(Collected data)
◇ ◇ ◇ ◇ ◇ ◇ ◇
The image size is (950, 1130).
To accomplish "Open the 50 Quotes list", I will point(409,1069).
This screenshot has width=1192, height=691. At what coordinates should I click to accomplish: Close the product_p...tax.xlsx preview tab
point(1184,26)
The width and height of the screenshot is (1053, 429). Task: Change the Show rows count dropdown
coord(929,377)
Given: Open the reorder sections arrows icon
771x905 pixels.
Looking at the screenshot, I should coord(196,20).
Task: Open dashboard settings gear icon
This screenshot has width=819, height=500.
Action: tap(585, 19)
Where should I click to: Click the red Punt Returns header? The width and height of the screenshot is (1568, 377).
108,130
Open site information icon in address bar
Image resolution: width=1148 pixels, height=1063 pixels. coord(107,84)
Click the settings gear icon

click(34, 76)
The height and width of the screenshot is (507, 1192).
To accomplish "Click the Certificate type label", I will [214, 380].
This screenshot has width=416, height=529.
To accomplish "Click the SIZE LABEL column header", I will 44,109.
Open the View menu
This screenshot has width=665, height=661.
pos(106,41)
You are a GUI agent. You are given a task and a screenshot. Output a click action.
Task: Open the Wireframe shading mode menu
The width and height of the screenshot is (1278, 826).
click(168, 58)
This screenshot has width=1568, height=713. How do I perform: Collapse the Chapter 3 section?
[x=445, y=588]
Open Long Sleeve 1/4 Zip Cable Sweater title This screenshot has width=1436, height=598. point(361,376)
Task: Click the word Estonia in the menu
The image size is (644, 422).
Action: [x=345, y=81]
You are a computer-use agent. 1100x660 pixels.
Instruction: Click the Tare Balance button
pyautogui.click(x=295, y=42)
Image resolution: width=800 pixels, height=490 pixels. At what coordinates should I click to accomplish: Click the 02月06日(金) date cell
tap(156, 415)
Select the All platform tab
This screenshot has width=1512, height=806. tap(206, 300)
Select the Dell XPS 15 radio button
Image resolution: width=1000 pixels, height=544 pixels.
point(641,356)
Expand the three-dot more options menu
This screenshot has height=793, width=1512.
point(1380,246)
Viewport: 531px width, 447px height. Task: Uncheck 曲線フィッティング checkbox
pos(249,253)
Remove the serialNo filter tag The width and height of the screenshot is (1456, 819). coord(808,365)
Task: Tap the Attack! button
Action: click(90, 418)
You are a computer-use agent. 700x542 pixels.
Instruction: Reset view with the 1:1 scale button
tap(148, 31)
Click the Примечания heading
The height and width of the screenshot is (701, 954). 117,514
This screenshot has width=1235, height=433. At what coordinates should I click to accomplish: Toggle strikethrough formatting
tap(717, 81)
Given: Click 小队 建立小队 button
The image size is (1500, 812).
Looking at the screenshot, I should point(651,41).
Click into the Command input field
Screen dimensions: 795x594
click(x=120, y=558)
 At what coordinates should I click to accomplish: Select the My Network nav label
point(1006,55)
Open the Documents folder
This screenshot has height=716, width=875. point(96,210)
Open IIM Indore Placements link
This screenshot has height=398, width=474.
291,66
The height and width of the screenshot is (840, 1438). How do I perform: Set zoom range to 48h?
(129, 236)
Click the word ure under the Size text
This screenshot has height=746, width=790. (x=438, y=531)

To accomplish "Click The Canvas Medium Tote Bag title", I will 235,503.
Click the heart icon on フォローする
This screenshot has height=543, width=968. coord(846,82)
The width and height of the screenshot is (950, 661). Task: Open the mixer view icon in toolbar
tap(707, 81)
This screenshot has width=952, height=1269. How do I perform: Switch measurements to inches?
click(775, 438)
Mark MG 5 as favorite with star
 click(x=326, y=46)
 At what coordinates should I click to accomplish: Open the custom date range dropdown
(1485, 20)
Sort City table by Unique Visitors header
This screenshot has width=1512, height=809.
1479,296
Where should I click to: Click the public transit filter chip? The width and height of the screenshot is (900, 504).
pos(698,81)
◇ ◇ ◇ ◇ ◇ ◇ ◇
▶ GOAL:
Copy out all of the material above, line for line and without changes.

▶ SOLUTION:
The image size is (950, 1130).
To accomplish "Open the 50 Quotes list", I will point(409,1069).
This screenshot has width=1192, height=691. At what coordinates should I click to accomplish: Close the product_p...tax.xlsx preview tab
point(1184,26)
The width and height of the screenshot is (1053, 429). Task: Change the Show rows count dropdown
coord(929,377)
Given: Open the reorder sections arrows icon
771x905 pixels.
Looking at the screenshot, I should coord(196,20).
Task: Open dashboard settings gear icon
This screenshot has width=819, height=500.
Action: tap(585, 19)
Where should I click to: Click the red Punt Returns header? The width and height of the screenshot is (1568, 377).
108,130
Open site information icon in address bar
Image resolution: width=1148 pixels, height=1063 pixels. coord(107,84)
Click the settings gear icon

click(34, 76)
The height and width of the screenshot is (507, 1192).
To accomplish "Click the Certificate type label", I will [214, 380].
This screenshot has width=416, height=529.
To accomplish "Click the SIZE LABEL column header", I will 44,109.
Open the View menu
This screenshot has width=665, height=661.
pos(106,41)
You are a GUI agent. You are given a task and a screenshot. Output a click action.
Task: Open the Wireframe shading mode menu
The width and height of the screenshot is (1278, 826).
click(168, 58)
This screenshot has width=1568, height=713. How do I perform: Collapse the Chapter 3 section?
[x=445, y=588]
Open Long Sleeve 1/4 Zip Cable Sweater title This screenshot has width=1436, height=598. point(361,376)
Task: Click the word Estonia in the menu
The image size is (644, 422).
Action: [x=345, y=81]
You are a computer-use agent. 1100x660 pixels.
Instruction: Click the Tare Balance button
pyautogui.click(x=295, y=42)
Image resolution: width=800 pixels, height=490 pixels. At what coordinates should I click to accomplish: Click the 02月06日(金) date cell
tap(156, 415)
Select the All platform tab
This screenshot has width=1512, height=806. tap(206, 300)
Select the Dell XPS 15 radio button
Image resolution: width=1000 pixels, height=544 pixels.
point(641,356)
Expand the three-dot more options menu
This screenshot has height=793, width=1512.
point(1380,246)
Viewport: 531px width, 447px height. Task: Uncheck 曲線フィッティング checkbox
pos(249,253)
Remove the serialNo filter tag The width and height of the screenshot is (1456, 819). coord(808,365)
Task: Tap the Attack! button
Action: click(90, 418)
You are a computer-use agent. 700x542 pixels.
Instruction: Reset view with the 1:1 scale button
tap(148, 31)
Click the Примечания heading
The height and width of the screenshot is (701, 954). 117,514
This screenshot has width=1235, height=433. At what coordinates should I click to accomplish: Toggle strikethrough formatting
tap(717, 81)
Given: Click 小队 建立小队 button
The image size is (1500, 812).
Looking at the screenshot, I should point(651,41).
Click into the Command input field
Screen dimensions: 795x594
click(x=120, y=558)
 At what coordinates should I click to accomplish: Select the My Network nav label
point(1006,55)
Open the Documents folder
This screenshot has height=716, width=875. point(96,210)
Open IIM Indore Placements link
This screenshot has height=398, width=474.
291,66
The height and width of the screenshot is (840, 1438). How do I perform: Set zoom range to 48h?
(129, 236)
Click the word ure under the Size text
This screenshot has height=746, width=790. (x=438, y=531)

To accomplish "Click The Canvas Medium Tote Bag title", I will 235,503.
Click the heart icon on フォローする
This screenshot has height=543, width=968. coord(846,82)
The width and height of the screenshot is (950, 661). Task: Open the mixer view icon in toolbar
tap(707, 81)
This screenshot has width=952, height=1269. How do I perform: Switch measurements to inches?
click(775, 438)
Mark MG 5 as favorite with star
 click(x=326, y=46)
 At what coordinates should I click to accomplish: Open the custom date range dropdown
(1485, 20)
Sort City table by Unique Visitors header
This screenshot has width=1512, height=809.
1479,296
Where should I click to: Click the public transit filter chip? The width and height of the screenshot is (900, 504).
pos(698,81)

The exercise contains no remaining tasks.